The auditory components. (a) Scalp topology. (b) Frequency PSD. (c) fMRI network. (d) fMRI network mapped on white matter surface.

Fig. 5.
figure 5

The attention related components. (a) Scalp topology. (b) Frequency PSD. (c) fMRI network. d) fMRI network mapped on white matter surface.

Fig. 6.
figure 6

Components with interactions of multiple network. (a) Scalp topology. (b) Frequency PSD. (c) fMRI network. (d) fMRI network mapped on white matter surface.
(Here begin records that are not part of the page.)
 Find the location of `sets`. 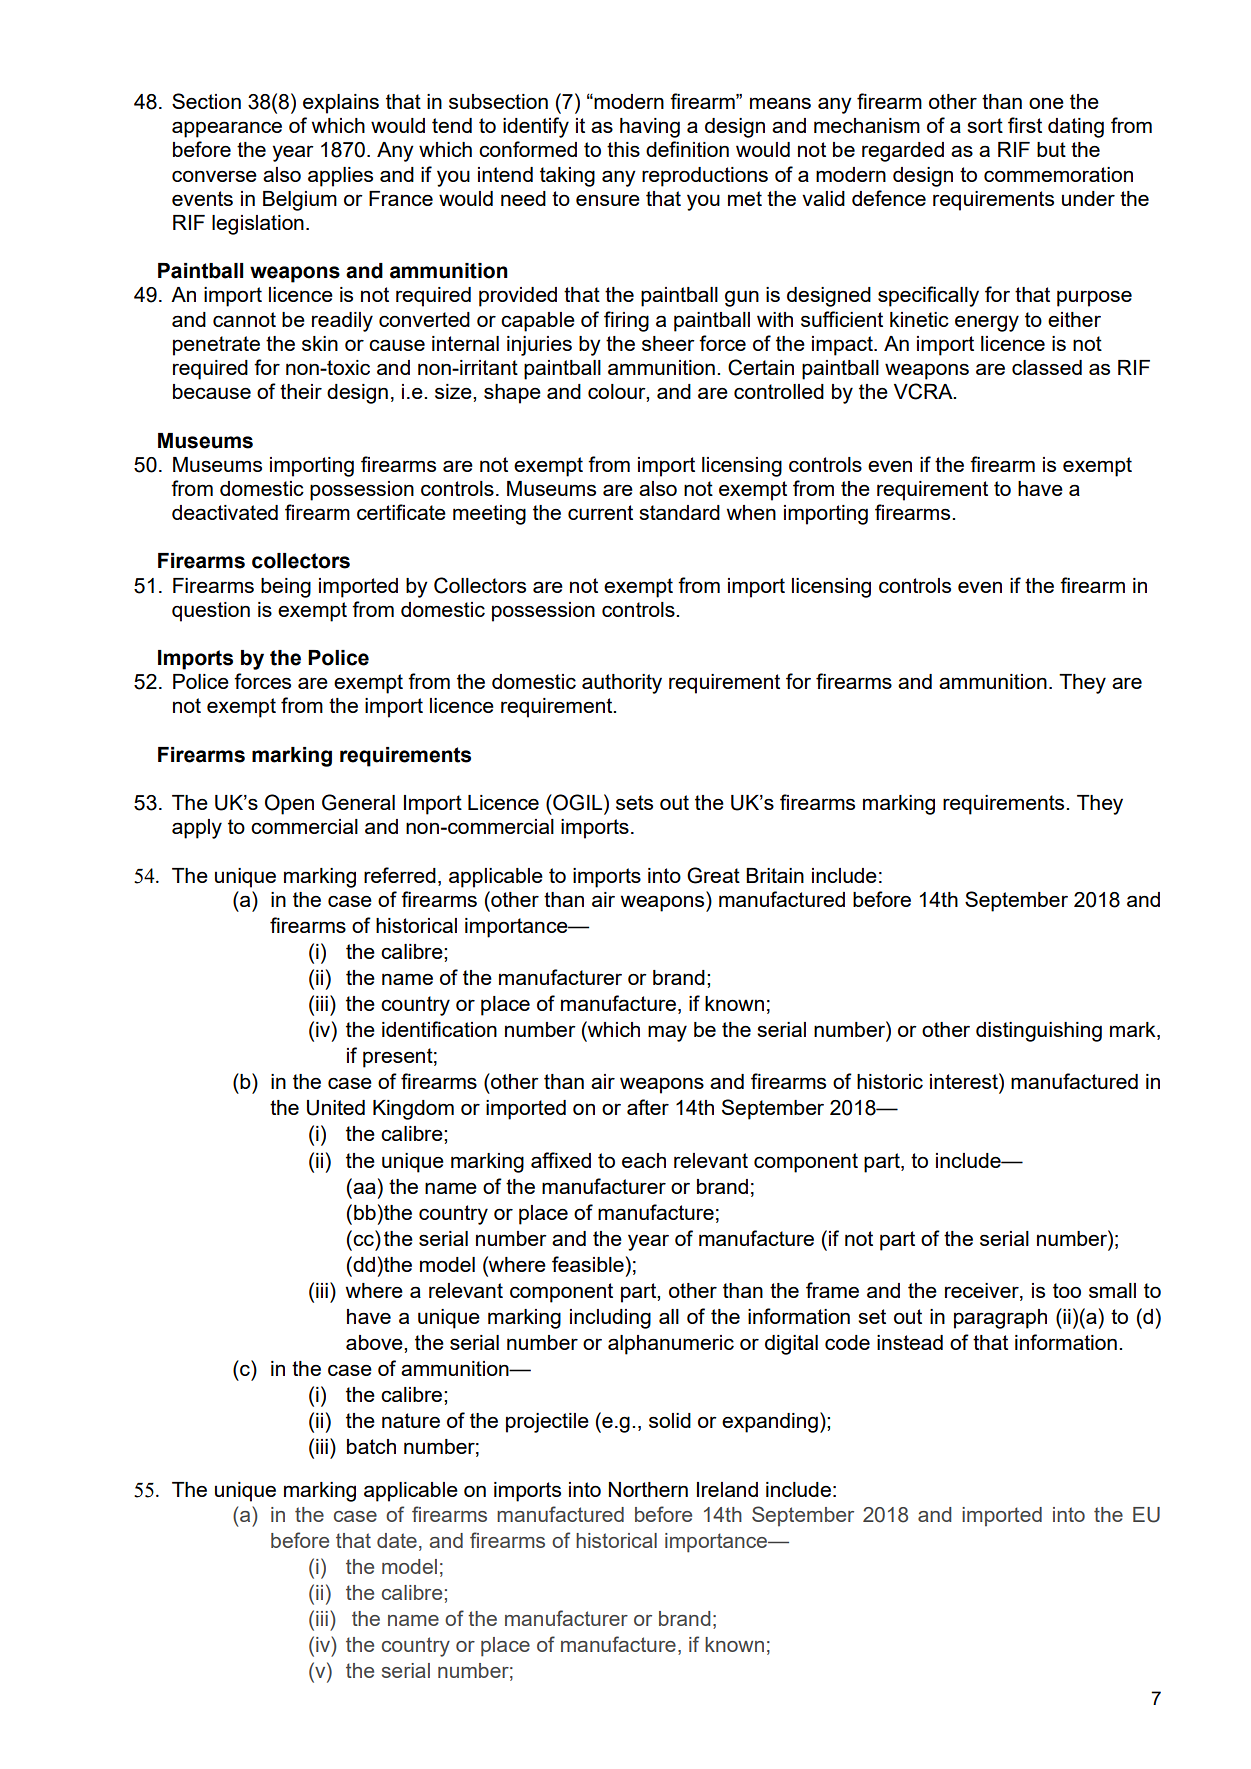

sets is located at coordinates (634, 802).
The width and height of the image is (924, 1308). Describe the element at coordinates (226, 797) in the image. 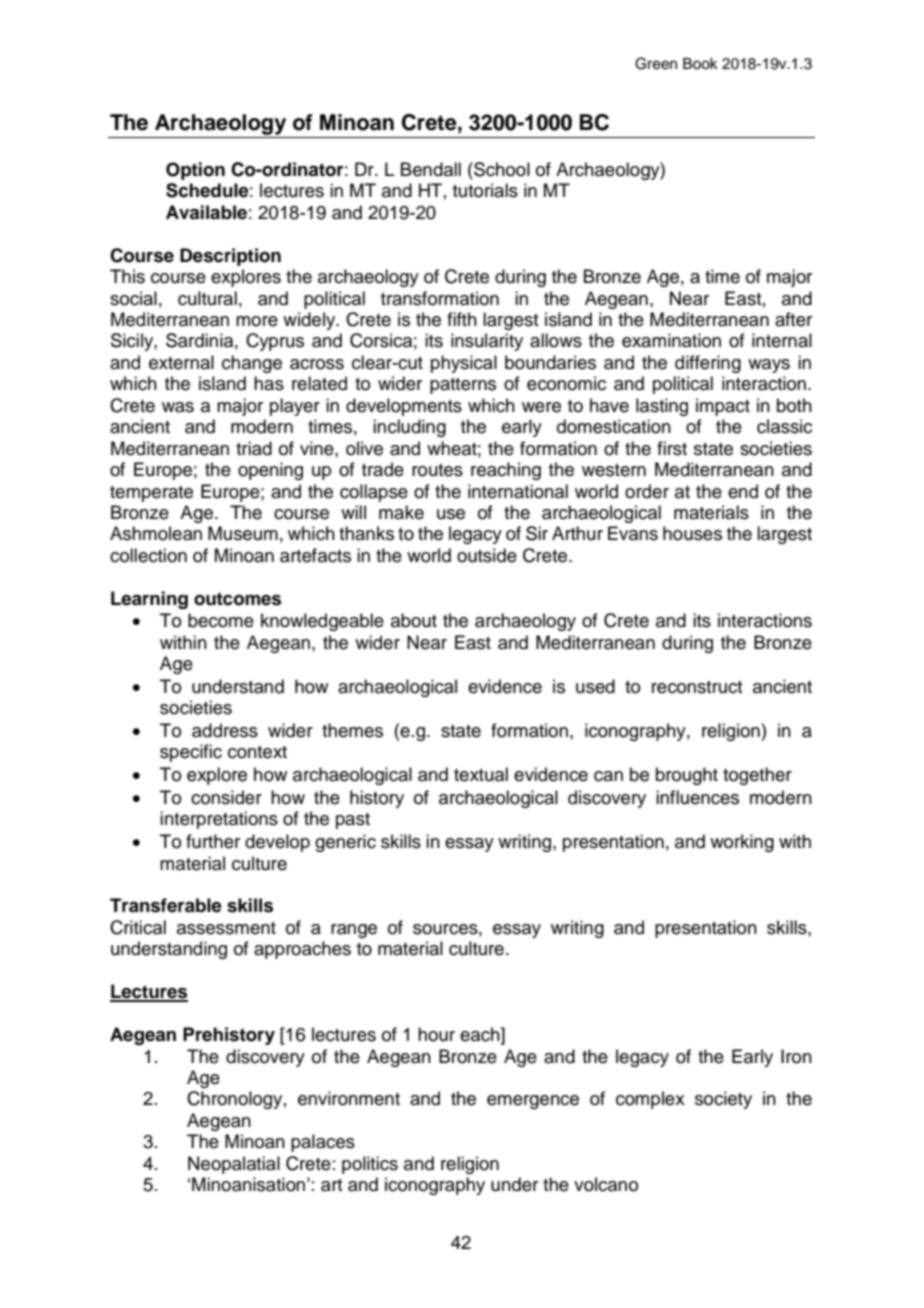

I see `consider` at that location.
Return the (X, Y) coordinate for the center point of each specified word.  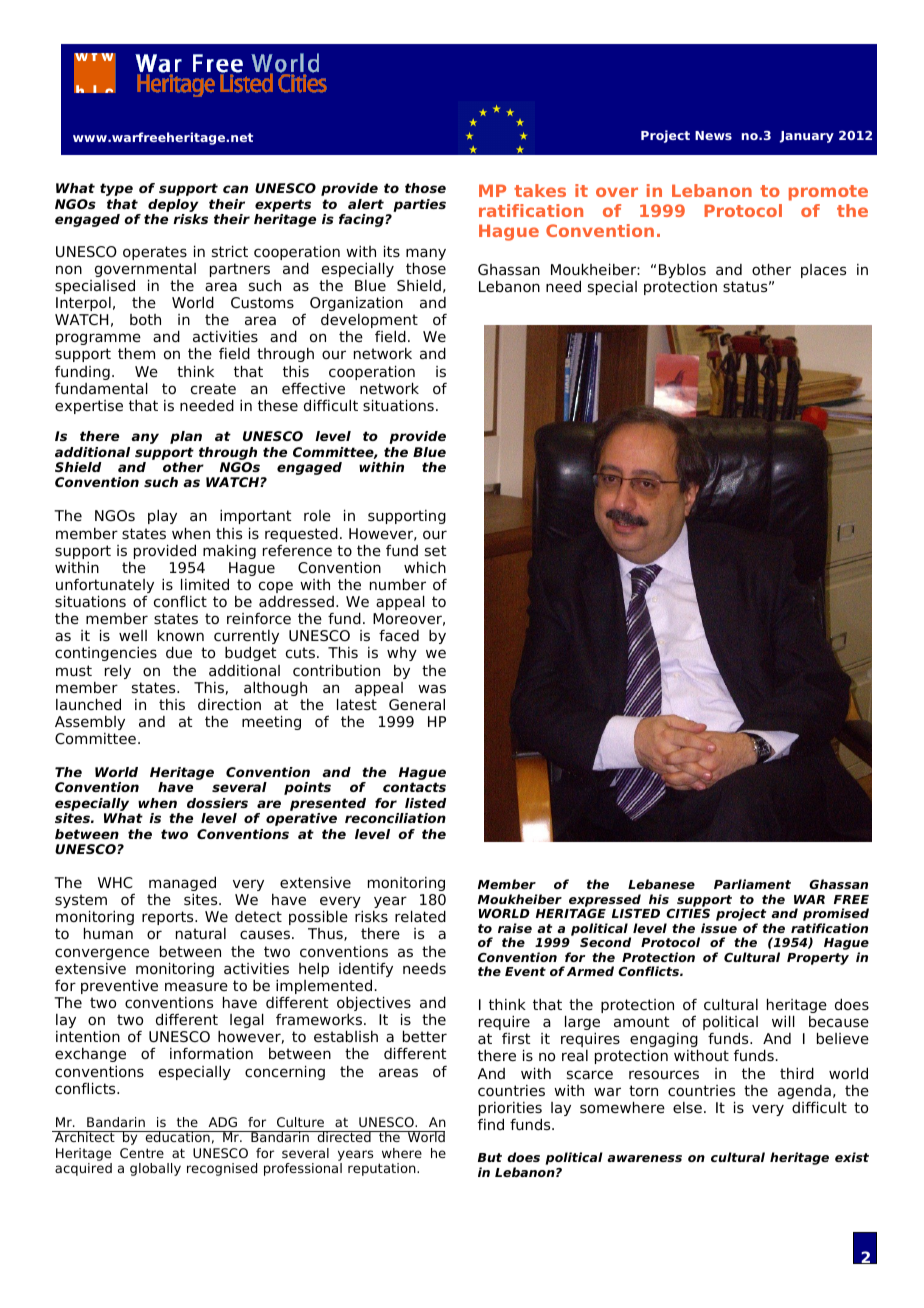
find (491, 1124)
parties (419, 205)
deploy (172, 207)
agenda (804, 1093)
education (177, 1136)
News (713, 135)
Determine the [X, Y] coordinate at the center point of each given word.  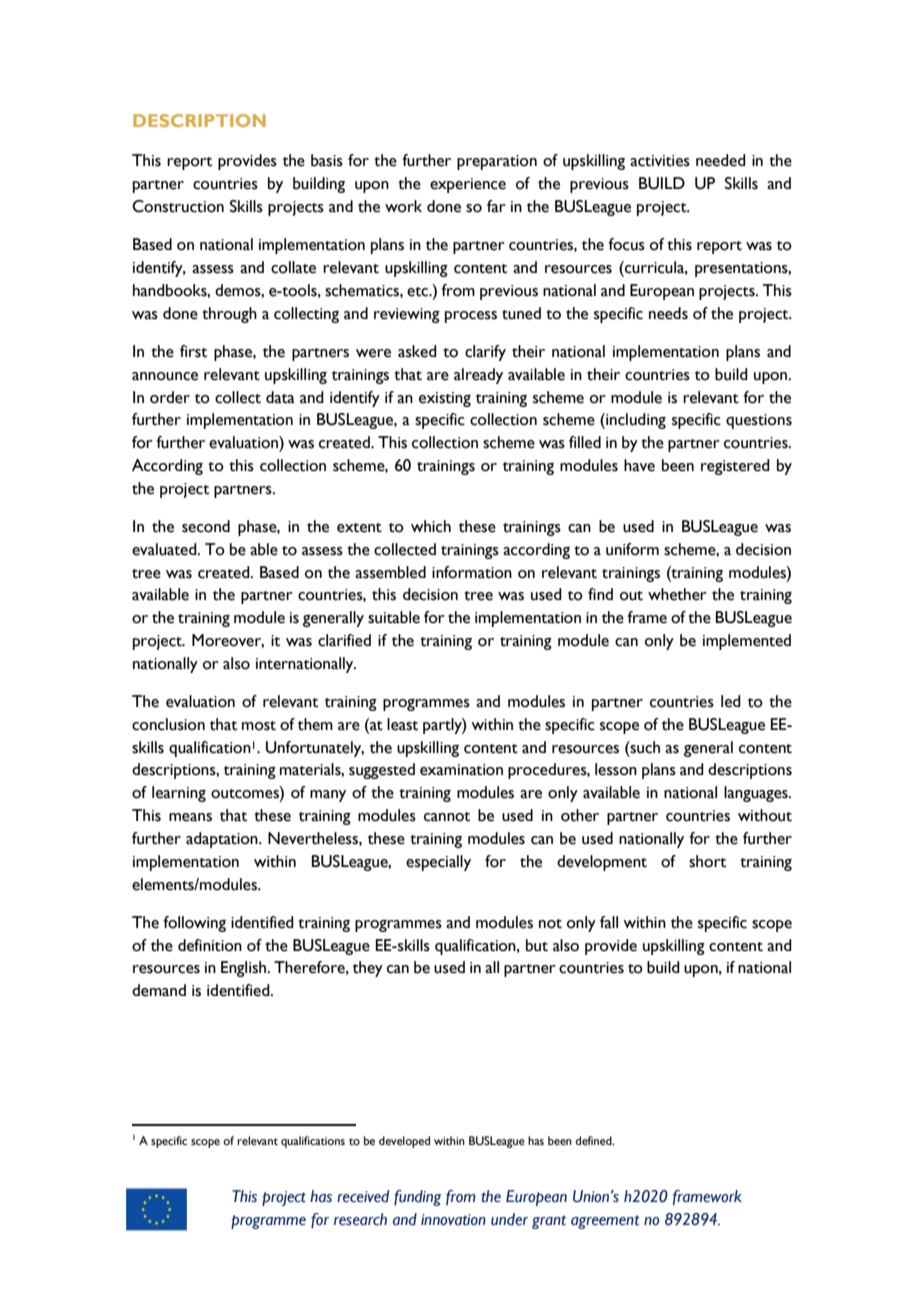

It’s interesting that in C1–C4 (Fig. 3) different parts of visual cortex are associated with low, middle and high Alpha frequencies. Meanwhile, auditory networks in C5 and C6 (Fig. 2) are more associated with low Alpha frequencies. The attention networks in Fig. 3 focused in Alpha band but also involve certain level of Beta oscillation, which could be related to the role of Beta band in emotional and cognitive processes [12]. The networks from fMRI in Fig. 6 involve multiple networks, e.g. C10 with visual and auditory networks; C11 with auditory and attention networks; C12 with visual, auditory and attention networks. These components show evidence of interaction among visual, auditory and attention networks (Fig. 6) during natural stimulus. We didn’t find Gamma components with our method even though we see high inter-subject consistency in Fig. 2, possibly because of huge variability in Gamma activities. Note that, based on two tailed t-test activations in the fMRI networks were not further categorized as positive or negative, but treated as equally important in this work.

4 Discussion

In this paper, we proposed a joint analyzing method for concurrent EEG and fMRI data based on N-way decomposition. Experiment results have shown that our method could detect meaningful EEG components associated with fMRI networks. This work could open a new window to link two data modalities and provide a comprehensive way to understand brain function during natural stimulus. Future efforts will be devoted to further interpret the associated EEG components and fMRI networks.